I am having trouble locating wire or cable trusses in Sydney. Pryda no longer manufacture them and all places I've tried do not stock them. Does anybody know of a stockist or another manufacturer? 
Cheers 
Brad

----------


## SilentButDeadly

Don't wish to be picky but Pryda still list them on their website at Pryda - Timber Connectors 
Did you get the 'no longer manufacture' from Pryda or one of their so-called dealers....it is a stock response at the Big Green Shed for instance when something can't be found.

----------


## tortfeaser

Any more on this? Pryda definately no longer do cable trusses.

----------


## Moondog55

What is a cable truss, they sound interesting?? 
Does it work like threaded rod??

----------


## tortfeaser

They're used to make a long span resist a bending force. 
I've attached a pic of how one is used in my house, I'm looking to copy this approach for the other corner of the roof.
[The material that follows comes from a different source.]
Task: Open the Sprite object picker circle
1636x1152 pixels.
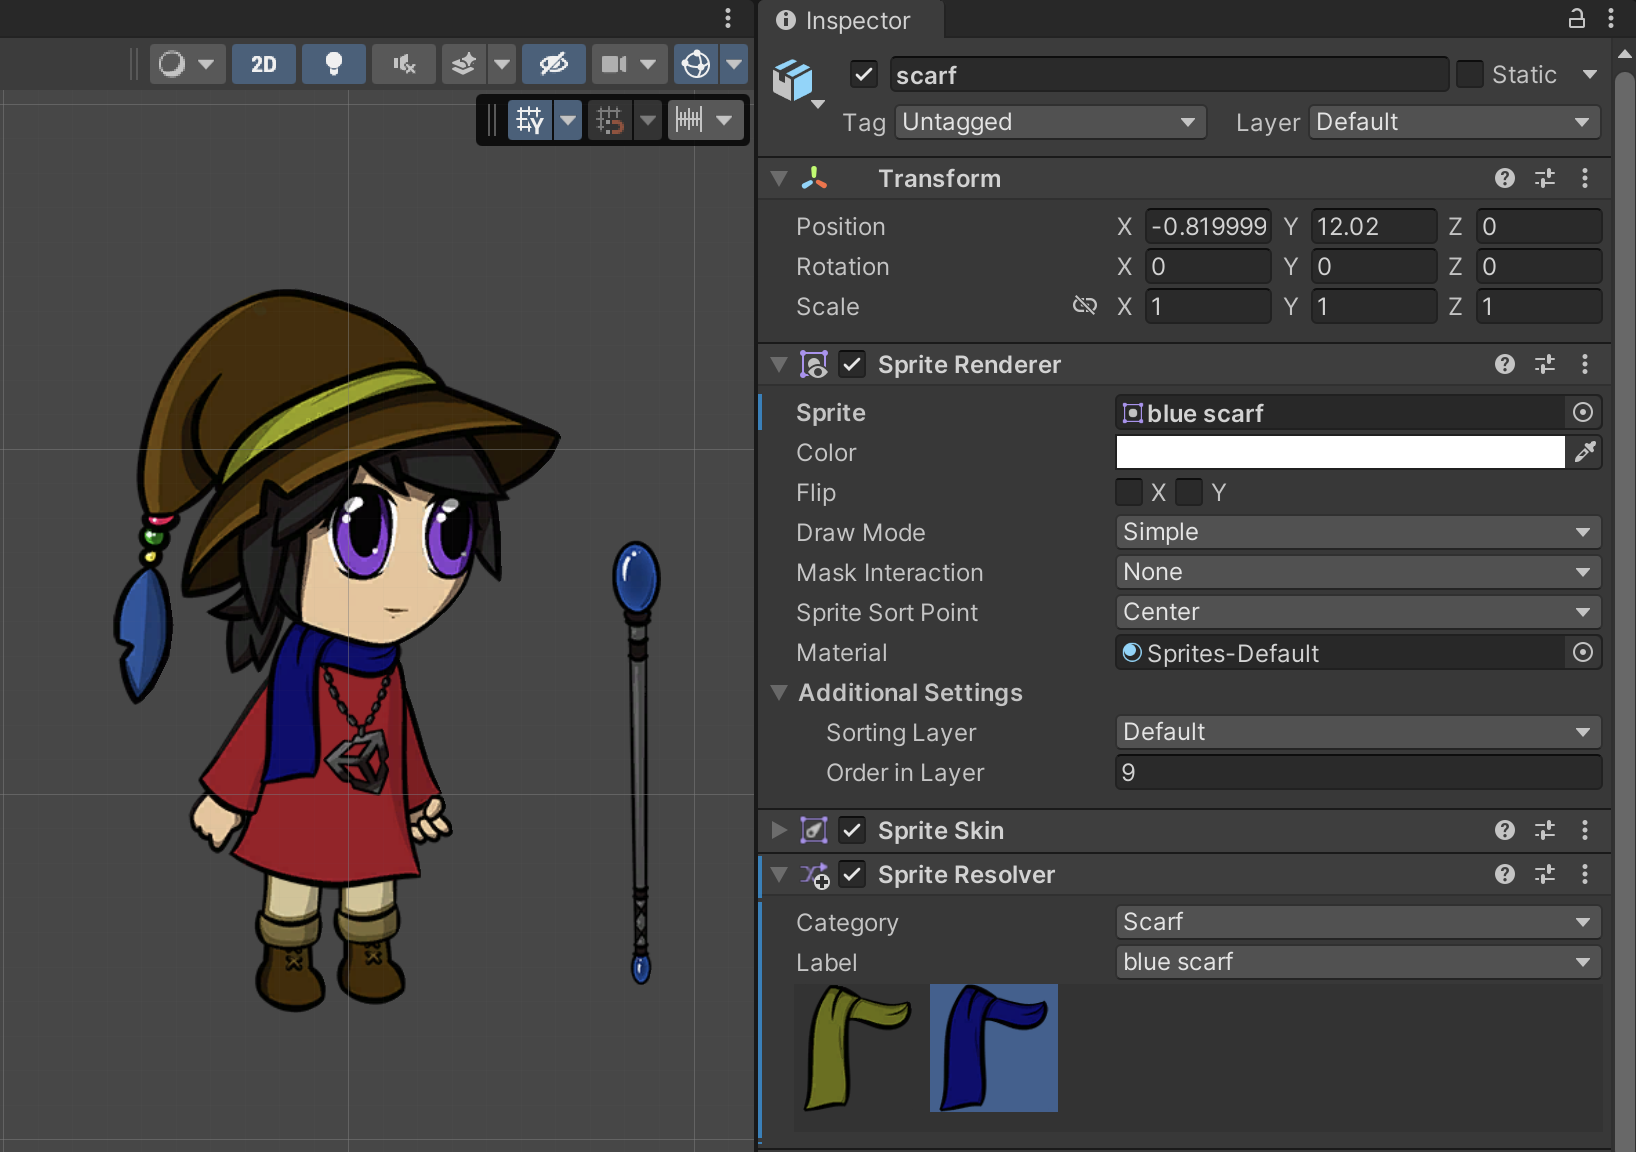Action: pos(1582,412)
Instead of having a strut from the hip rafter* take the load down to a wall, the load is spread between the two ends of the rafter.   
[*]note my building vocabulary is pretty average, might not be right! I need a glossary with pics.

----------


## Moondog55

Ah! A picture is worth a thousand words. I was imagining something using twisted steel cable ( ROPE )  so this is actually a solid rod threaded at the ends end then tensioned??  http://i124.photobucket.com/albums/p...S/House/08.jpg 
This is from another post in the heating section, does this do the same job??

----------


## Bloss

Otherwise known as a barrup truss. Wouldn't be too hard to make one up, but you'd need to be sure of the loads or if you copied the existing one that the roof construction at the other end is identical. 
Probably better to describe the problem you have and let some members give advice and options on how to fix it. Or not . . . 
Good info docs on trusses genrally here: http://mikestrade.sydneyinstitute.wi...t/Roof+Trusses

----------


## tortfeaser

Yes Moondog, as I understand it the Pryda units were stranded steel cable swayed to bottle screws at the ends. Your pic is of a two-fulcrum truss, mine's a single.   
Sure Bloss, makes sense to describe the problem. I'm trying to replicate the arrangement in the (poor) pic. That barrup is at one corner of the house over the master bedroom. The  opposite corner of the roof is over the ensuite to the master bedroom and has a single strut coming down from the hip rafter to the wallbetween the ensuite and laundry. I want to enlarge the ensuite by moving the wall, taking up most of the laundry. So far as I can tell the roof is identical in both corners, but for the strut from the respective rafter. Copying what is there would be challengng without being able to spec the steel in the rod and bending it without weakening it. Yacht riggers might be able to help with the appropriate fittings if I used cable.

----------


## tortfeaser

Swayed = swaged. Autocorrect too clever by half.

----------


## Bloss

In which case it might be easier to simply enlarge / reinforce that existing beam using steel or additional timber under it - or strut from another point if you can find a suitable one. A bit hard without a site inspection. 
But to make a copy of the existing barrup truss seems simple enough from the pic - all you need is the thickness of the rod and then the length from each end end to the centre bend and the depth of that bend (ie the length of the steel strut from the bend to the timber at or about the halfway point. 
Then you need to measure up the brackets - although there would be a number of ways of making a suitable connector at each end.

----------